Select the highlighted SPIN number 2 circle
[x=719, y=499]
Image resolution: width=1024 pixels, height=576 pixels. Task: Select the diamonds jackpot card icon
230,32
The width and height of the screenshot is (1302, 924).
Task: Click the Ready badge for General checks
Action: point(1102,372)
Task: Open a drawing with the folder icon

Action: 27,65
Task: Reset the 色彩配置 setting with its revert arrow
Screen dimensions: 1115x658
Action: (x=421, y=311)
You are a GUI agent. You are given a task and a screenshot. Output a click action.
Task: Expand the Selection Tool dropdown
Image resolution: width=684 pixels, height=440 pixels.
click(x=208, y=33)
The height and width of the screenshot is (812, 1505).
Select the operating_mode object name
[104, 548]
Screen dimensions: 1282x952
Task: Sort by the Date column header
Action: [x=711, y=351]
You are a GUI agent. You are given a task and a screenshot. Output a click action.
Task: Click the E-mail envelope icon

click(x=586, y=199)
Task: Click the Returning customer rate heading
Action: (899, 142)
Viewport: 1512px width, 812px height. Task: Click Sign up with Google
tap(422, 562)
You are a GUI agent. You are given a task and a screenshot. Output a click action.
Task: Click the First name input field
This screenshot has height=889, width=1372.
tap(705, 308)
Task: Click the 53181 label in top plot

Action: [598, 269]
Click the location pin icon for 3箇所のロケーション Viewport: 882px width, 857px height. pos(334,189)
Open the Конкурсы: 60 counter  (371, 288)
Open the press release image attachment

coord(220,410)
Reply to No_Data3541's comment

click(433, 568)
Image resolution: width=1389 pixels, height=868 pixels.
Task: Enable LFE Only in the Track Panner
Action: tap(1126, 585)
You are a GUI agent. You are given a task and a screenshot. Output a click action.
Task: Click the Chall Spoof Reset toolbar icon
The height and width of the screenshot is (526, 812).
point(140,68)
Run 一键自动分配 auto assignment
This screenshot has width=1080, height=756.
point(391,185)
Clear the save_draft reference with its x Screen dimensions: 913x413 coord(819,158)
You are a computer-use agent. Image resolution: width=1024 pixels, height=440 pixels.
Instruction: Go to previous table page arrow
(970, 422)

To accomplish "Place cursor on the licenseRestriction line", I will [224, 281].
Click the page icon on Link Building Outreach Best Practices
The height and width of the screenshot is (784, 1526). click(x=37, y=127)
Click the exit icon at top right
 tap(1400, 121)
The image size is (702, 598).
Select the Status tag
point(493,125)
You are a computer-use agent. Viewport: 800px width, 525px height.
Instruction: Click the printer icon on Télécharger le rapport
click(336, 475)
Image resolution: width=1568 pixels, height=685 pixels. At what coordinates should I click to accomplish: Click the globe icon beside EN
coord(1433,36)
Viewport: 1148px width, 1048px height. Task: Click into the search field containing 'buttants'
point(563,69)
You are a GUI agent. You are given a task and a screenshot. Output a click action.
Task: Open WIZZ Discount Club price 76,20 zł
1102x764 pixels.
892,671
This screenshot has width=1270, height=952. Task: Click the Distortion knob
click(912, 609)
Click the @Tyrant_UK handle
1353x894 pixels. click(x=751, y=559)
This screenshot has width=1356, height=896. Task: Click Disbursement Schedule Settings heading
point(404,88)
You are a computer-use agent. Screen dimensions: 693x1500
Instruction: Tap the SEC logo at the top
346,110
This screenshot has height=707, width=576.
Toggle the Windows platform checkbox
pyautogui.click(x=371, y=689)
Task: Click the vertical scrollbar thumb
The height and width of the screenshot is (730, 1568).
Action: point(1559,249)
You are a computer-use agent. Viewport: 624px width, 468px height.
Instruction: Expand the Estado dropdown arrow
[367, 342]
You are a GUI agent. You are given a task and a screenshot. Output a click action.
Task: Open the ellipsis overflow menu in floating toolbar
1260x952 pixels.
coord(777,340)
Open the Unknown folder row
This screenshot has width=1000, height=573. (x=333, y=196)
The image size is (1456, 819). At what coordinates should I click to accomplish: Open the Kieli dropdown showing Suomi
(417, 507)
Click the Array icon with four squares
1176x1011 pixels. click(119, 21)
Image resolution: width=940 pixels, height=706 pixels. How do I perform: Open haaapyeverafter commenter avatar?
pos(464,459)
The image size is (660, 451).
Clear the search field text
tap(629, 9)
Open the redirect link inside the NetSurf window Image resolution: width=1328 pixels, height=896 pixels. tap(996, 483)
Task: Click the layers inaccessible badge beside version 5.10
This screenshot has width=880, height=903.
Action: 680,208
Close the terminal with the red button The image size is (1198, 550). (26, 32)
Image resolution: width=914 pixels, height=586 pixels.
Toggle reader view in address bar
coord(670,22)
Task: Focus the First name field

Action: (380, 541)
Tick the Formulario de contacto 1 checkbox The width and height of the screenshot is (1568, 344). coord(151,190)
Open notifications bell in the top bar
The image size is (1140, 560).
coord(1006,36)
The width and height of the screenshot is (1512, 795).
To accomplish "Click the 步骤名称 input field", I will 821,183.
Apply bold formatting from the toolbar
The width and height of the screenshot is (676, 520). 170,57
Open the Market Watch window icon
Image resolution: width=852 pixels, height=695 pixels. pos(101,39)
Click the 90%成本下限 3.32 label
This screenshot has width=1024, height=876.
—————
Aim of the task
Update the entries from the start through the line containing "Clear the save_draft", inclusive: replace "GUI agent" with "screen agent" and leave everything else as it is.

Solution for this task
Select the highlighted SPIN number 2 circle
[x=719, y=499]
Image resolution: width=1024 pixels, height=576 pixels. Task: Select the diamonds jackpot card icon
230,32
The width and height of the screenshot is (1302, 924).
Task: Click the Ready badge for General checks
Action: point(1102,372)
Task: Open a drawing with the folder icon

Action: 27,65
Task: Reset the 色彩配置 setting with its revert arrow
Screen dimensions: 1115x658
Action: (x=421, y=311)
You are a screen agent. You are given a task and a screenshot. Output a click action.
Task: Expand the Selection Tool dropdown
Image resolution: width=684 pixels, height=440 pixels.
click(x=208, y=33)
The height and width of the screenshot is (812, 1505).
Select the operating_mode object name
[104, 548]
Screen dimensions: 1282x952
Task: Sort by the Date column header
Action: [x=711, y=351]
You are a screen agent. You are given a task and a screenshot. Output a click action.
Task: Click the E-mail envelope icon

click(x=586, y=199)
Task: Click the Returning customer rate heading
Action: (899, 142)
Viewport: 1512px width, 812px height. Task: Click Sign up with Google
tap(422, 562)
You are a screen agent. You are given a task and a screenshot. Output a click action.
Task: Click the First name input field
This screenshot has height=889, width=1372.
tap(705, 308)
Task: Click the 53181 label in top plot

Action: [598, 269]
Click the location pin icon for 3箇所のロケーション Viewport: 882px width, 857px height. pos(334,189)
Open the Конкурсы: 60 counter  (371, 288)
Open the press release image attachment

coord(220,410)
Reply to No_Data3541's comment

click(433, 568)
Image resolution: width=1389 pixels, height=868 pixels.
Task: Enable LFE Only in the Track Panner
Action: tap(1126, 585)
You are a screen agent. You are given a task and a screenshot. Output a click action.
Task: Click the Chall Spoof Reset toolbar icon
The height and width of the screenshot is (526, 812).
point(140,68)
Run 一键自动分配 auto assignment
This screenshot has width=1080, height=756.
point(391,185)
Clear the save_draft reference with its x Screen dimensions: 913x413 coord(819,158)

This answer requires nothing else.